## Task
Copy the stretch of the data from the line containing "The width and" through the end of the data, word for word, and leave the pictures out.

:::::

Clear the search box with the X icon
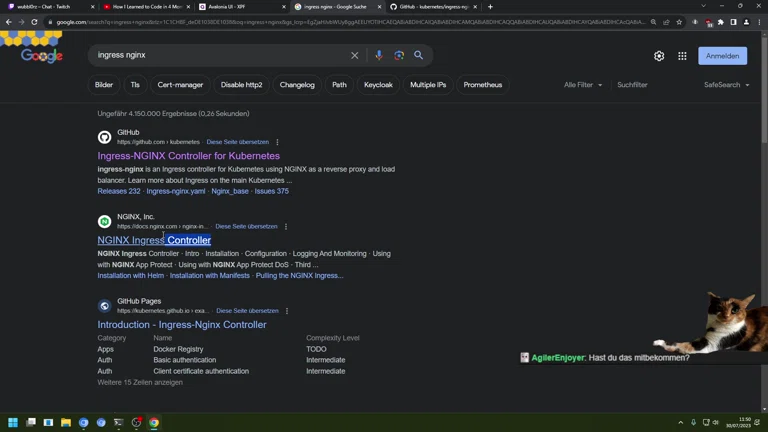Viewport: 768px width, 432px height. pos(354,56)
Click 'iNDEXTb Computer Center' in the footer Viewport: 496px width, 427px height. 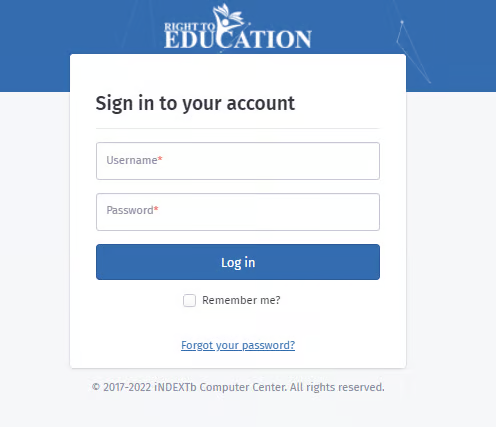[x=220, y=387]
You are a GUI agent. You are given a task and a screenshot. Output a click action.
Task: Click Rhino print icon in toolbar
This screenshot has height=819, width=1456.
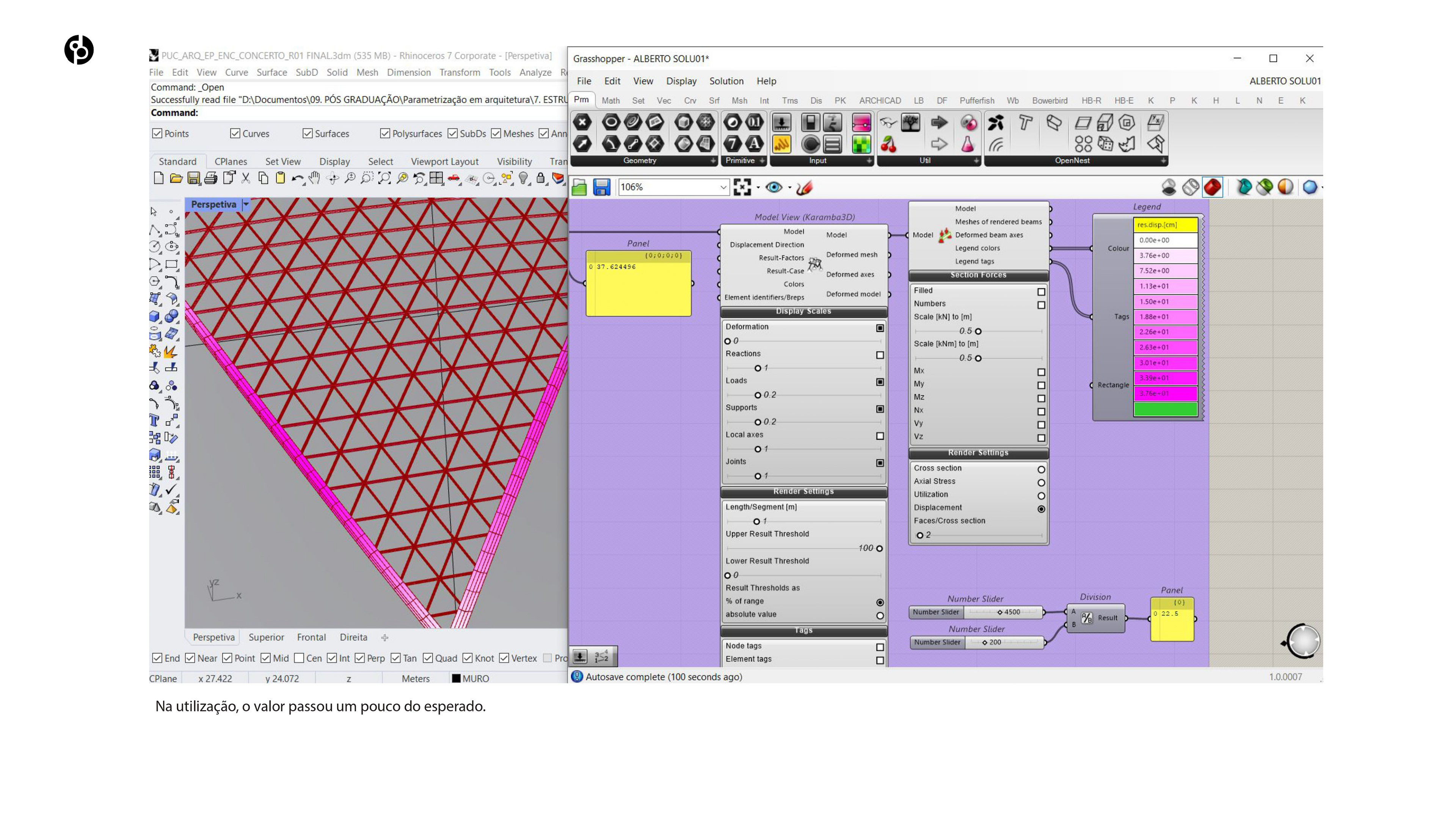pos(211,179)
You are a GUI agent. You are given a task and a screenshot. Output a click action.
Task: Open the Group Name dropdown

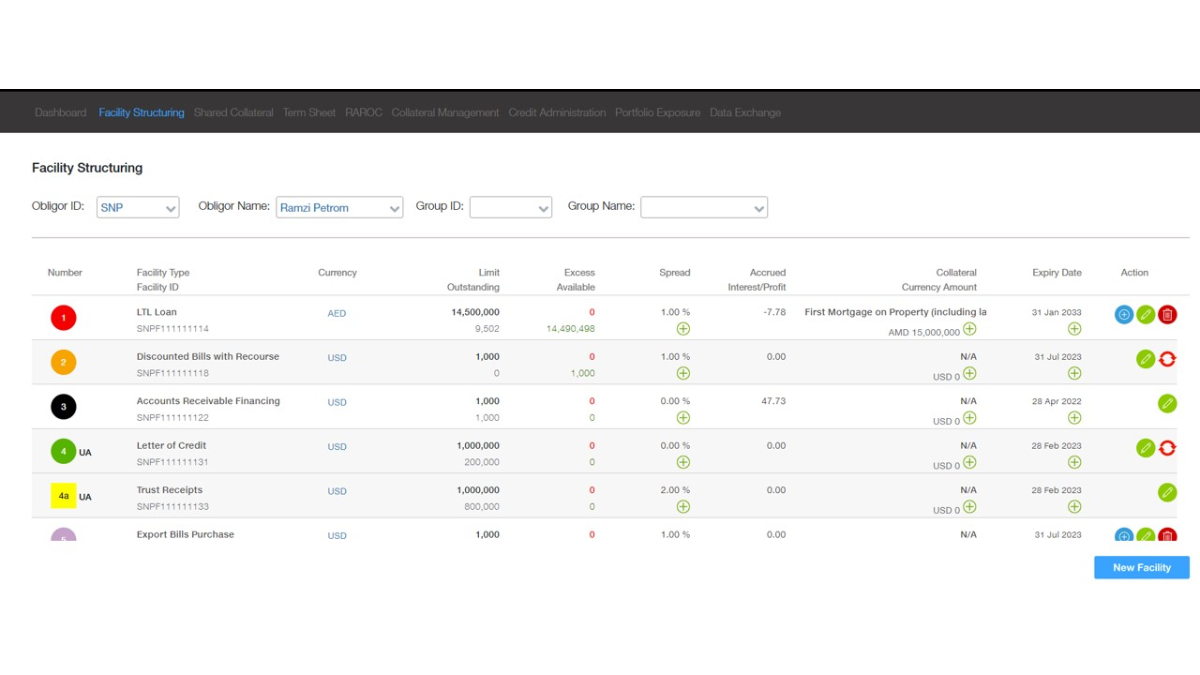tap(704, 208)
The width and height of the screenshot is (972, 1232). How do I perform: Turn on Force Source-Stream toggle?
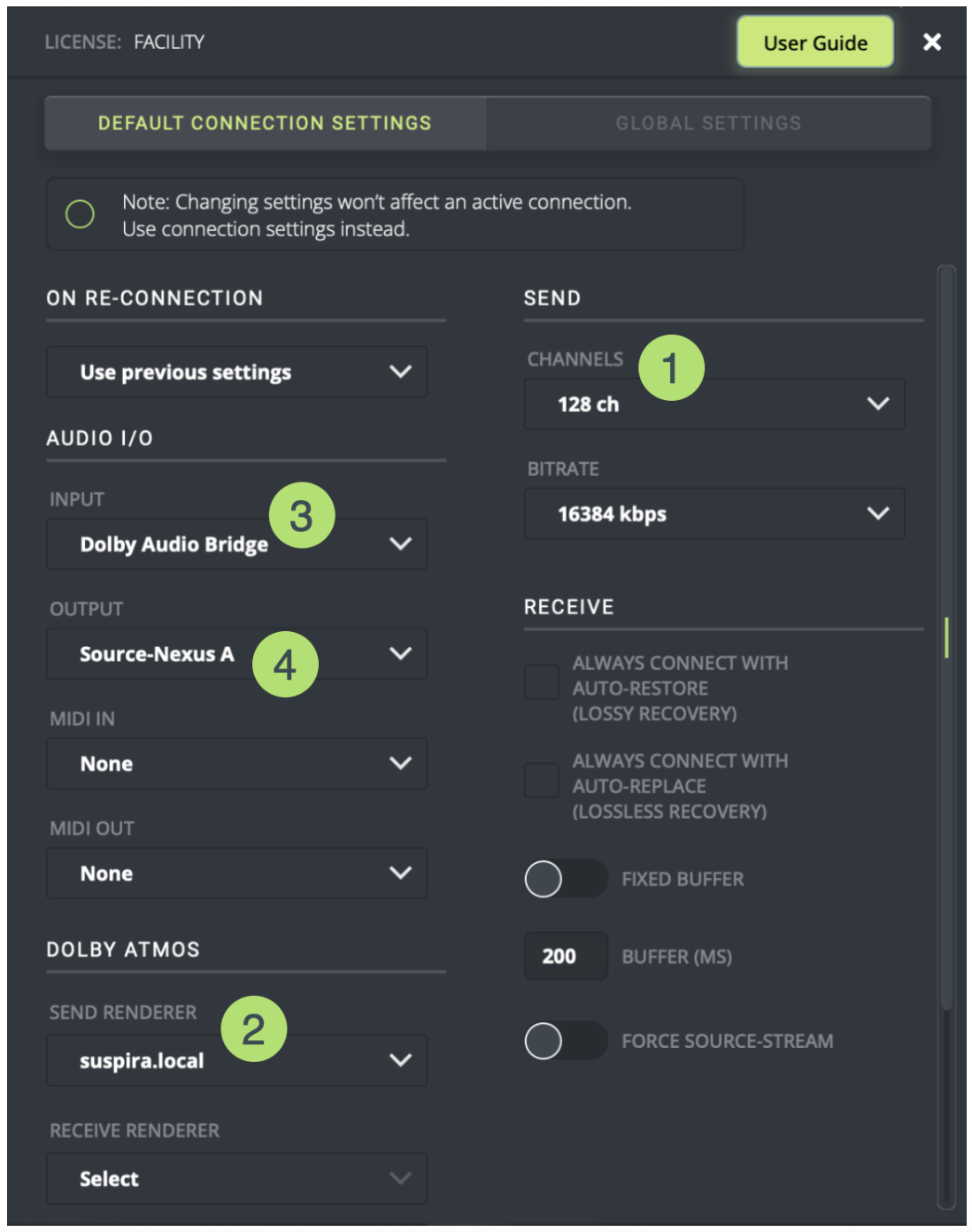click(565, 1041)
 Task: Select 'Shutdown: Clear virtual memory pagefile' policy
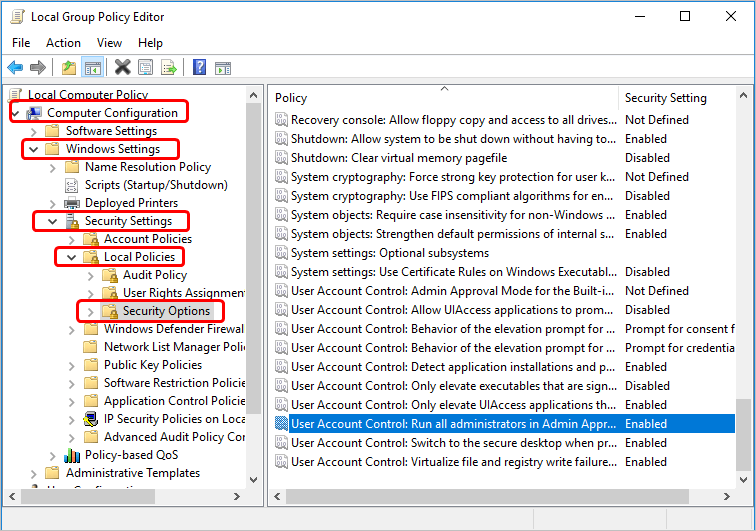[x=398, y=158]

:::::

## Exercise answer
The width and height of the screenshot is (972, 1232). How do I perform: Turn on Force Source-Stream toggle?
click(565, 1041)
 Task: Select 'Shutdown: Clear virtual memory pagefile' policy
[x=398, y=158]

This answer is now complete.